Building an innovative and successful company requires the cooperation of a number of people and entities. These include research organisations, educational institutions, investors, banks, capable employees, law and finance consultants, and supportive government policies and tax structures!
1. The economic slowdown will make innovation more important
Apart from innovating to compete on a global scale, India also has a large domestic market to cater to. “Nationwide, innovations will be focused towards developing technology that will help in making products and services affordable and distributable to the masses at the bottom of the pyramid. Today, innovations like short message services and mobile telephony are being exploited to deliver simple solutions like market prices to millions of people across the nation in rural areas,” says Prakash Pai, president & head - Product Management Group, Nucleus Software.

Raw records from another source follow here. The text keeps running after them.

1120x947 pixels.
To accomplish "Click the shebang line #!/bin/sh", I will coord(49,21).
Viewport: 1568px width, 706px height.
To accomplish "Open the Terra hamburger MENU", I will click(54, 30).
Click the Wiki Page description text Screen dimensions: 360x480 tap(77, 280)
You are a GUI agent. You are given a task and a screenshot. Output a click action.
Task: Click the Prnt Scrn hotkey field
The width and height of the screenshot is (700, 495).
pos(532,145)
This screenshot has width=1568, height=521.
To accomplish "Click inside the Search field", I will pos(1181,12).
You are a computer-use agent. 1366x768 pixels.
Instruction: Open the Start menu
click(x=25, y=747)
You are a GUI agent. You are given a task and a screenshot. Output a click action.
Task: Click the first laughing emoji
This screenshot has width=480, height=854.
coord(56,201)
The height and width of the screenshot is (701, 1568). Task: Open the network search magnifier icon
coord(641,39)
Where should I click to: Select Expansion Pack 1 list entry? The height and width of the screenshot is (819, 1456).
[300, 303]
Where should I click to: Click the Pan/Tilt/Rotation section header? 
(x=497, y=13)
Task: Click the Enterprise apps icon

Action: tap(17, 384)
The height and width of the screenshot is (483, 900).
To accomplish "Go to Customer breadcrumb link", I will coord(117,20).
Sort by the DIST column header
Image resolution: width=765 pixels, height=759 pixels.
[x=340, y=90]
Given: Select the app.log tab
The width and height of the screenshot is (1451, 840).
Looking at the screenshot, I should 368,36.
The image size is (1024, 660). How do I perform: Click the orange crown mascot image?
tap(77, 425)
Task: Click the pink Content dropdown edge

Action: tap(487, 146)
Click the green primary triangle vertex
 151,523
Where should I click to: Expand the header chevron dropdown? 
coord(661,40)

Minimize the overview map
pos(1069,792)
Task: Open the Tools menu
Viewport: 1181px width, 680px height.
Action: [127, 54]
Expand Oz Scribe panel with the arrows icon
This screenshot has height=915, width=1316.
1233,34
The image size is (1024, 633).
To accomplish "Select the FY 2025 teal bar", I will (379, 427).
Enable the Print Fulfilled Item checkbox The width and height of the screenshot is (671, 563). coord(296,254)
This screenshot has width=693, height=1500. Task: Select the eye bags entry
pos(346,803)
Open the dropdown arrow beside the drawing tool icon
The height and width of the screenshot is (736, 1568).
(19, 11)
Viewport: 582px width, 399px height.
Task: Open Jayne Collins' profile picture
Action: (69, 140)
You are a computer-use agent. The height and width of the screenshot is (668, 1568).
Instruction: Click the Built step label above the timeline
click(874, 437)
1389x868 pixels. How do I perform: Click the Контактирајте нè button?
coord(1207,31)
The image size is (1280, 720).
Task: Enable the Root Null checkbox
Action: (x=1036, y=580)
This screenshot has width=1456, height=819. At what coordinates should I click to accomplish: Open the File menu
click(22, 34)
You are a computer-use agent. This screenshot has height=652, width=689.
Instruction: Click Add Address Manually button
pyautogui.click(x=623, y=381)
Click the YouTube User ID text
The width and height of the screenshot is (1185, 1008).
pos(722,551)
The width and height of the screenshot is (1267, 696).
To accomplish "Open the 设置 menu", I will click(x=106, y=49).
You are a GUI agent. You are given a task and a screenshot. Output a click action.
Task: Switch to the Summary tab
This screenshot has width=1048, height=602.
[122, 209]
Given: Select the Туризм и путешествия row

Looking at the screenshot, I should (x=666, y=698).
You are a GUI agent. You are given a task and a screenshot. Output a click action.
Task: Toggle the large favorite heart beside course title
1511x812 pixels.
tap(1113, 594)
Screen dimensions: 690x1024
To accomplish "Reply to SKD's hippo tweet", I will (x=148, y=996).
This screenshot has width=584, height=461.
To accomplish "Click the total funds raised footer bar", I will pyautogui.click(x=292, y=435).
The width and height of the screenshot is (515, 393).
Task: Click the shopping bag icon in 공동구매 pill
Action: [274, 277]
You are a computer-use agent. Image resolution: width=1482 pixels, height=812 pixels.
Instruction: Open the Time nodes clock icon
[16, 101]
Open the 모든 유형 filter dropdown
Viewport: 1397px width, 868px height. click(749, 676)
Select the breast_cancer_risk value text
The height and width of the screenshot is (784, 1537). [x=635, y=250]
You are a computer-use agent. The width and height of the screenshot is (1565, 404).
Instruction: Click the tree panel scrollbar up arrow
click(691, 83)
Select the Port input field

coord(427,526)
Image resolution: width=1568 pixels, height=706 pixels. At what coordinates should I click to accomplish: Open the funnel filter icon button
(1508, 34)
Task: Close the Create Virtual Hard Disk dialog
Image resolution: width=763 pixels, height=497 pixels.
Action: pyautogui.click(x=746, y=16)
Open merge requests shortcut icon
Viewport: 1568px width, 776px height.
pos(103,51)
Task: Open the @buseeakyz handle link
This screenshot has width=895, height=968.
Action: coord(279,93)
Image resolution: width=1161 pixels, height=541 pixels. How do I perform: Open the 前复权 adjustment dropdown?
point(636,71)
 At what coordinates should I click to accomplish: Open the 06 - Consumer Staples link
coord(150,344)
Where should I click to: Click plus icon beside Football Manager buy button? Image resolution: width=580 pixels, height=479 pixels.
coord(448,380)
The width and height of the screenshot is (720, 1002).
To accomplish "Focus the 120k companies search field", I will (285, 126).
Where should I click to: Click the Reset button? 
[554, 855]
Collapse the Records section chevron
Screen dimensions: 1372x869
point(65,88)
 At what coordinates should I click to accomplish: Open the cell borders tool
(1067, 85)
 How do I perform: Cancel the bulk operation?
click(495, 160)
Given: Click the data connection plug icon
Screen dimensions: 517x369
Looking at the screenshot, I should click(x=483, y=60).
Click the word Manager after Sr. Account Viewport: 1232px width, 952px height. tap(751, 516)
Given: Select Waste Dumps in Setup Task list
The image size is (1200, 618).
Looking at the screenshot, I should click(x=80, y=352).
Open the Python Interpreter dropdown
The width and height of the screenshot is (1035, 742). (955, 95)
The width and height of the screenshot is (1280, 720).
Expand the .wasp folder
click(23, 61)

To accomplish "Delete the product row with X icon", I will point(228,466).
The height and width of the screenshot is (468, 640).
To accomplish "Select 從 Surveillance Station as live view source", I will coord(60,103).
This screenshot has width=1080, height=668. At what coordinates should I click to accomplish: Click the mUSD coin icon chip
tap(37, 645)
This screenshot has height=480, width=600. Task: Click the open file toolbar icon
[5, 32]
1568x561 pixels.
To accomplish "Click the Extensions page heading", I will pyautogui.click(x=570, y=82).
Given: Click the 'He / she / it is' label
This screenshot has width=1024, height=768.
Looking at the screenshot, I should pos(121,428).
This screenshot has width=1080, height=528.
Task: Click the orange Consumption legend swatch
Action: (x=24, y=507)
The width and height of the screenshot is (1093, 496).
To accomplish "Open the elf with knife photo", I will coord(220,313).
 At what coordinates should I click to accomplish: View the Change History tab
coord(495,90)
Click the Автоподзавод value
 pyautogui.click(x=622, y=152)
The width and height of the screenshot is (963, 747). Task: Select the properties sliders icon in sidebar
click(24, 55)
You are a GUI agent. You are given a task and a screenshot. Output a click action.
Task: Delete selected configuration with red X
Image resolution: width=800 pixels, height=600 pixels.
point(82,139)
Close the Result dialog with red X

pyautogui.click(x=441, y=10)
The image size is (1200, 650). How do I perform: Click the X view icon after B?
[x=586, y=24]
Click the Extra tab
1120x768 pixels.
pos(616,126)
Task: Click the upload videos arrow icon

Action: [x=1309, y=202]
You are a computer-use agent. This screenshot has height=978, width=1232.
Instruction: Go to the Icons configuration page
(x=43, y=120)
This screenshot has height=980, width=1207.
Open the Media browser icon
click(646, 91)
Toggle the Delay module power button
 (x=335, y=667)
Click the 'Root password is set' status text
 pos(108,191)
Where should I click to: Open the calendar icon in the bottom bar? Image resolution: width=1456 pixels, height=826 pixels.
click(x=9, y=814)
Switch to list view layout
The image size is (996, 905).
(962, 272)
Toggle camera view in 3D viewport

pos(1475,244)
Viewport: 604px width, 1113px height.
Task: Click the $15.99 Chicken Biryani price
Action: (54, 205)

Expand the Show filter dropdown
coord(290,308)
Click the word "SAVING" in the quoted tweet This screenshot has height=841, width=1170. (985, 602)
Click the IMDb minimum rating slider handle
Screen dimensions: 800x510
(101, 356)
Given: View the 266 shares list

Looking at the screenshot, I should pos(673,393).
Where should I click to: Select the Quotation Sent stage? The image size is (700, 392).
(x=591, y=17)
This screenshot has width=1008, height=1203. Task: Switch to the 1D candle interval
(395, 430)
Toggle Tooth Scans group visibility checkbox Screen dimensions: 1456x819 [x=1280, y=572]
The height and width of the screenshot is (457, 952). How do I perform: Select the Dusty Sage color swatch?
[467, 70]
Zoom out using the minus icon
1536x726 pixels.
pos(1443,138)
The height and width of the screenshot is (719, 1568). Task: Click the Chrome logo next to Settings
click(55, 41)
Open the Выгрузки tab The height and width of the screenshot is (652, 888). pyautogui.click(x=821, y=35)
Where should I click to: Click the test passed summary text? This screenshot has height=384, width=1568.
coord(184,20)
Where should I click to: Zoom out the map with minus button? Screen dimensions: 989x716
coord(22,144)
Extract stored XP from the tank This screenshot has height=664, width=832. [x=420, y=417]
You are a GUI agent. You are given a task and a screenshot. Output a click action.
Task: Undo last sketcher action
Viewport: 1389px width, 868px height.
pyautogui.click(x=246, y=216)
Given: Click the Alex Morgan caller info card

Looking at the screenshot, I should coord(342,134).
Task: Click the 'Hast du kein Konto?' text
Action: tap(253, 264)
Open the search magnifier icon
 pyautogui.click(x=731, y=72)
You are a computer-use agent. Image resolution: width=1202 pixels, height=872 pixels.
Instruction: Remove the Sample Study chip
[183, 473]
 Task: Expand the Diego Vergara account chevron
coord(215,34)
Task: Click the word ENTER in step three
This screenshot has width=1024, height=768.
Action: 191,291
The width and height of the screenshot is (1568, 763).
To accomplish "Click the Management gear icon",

The economic slowdown will not stall but will, in fact, spur innovation. “The economic meltdown, which we expect to be deep and protracted, will force companies to innovate, and do things better at a lesser cost,” explains Arjun Rao, CEO, ValueLabs. He adds that there are key considerations and opportunities before the business community—like environment-friendly/green growth, reducing dependence on fossil fuels, and so on. All of which call for an innovative approach.
However, it will not be smooth sailing, especially since the financial crisis may make it tougher than ever before to get private equity funding for R&D projects with long gestation periods. But innovators will not stop working; they will simply refocus. Rao feels that rather than focusing on new products, the innovation initiatives taken by organisations will now be market-focused and will look at improving existing processes, delivery mechanisms, cost structures, etc.
Forecast: Nascent technologies wait to be tapped by innovators, but funds may be scarce due to the financial crisis. However, the economic slowdown will not stall innovation—it will make it a matter of survival. At the moment, organisations might concentrate on market-facing innovations rather than new technologies.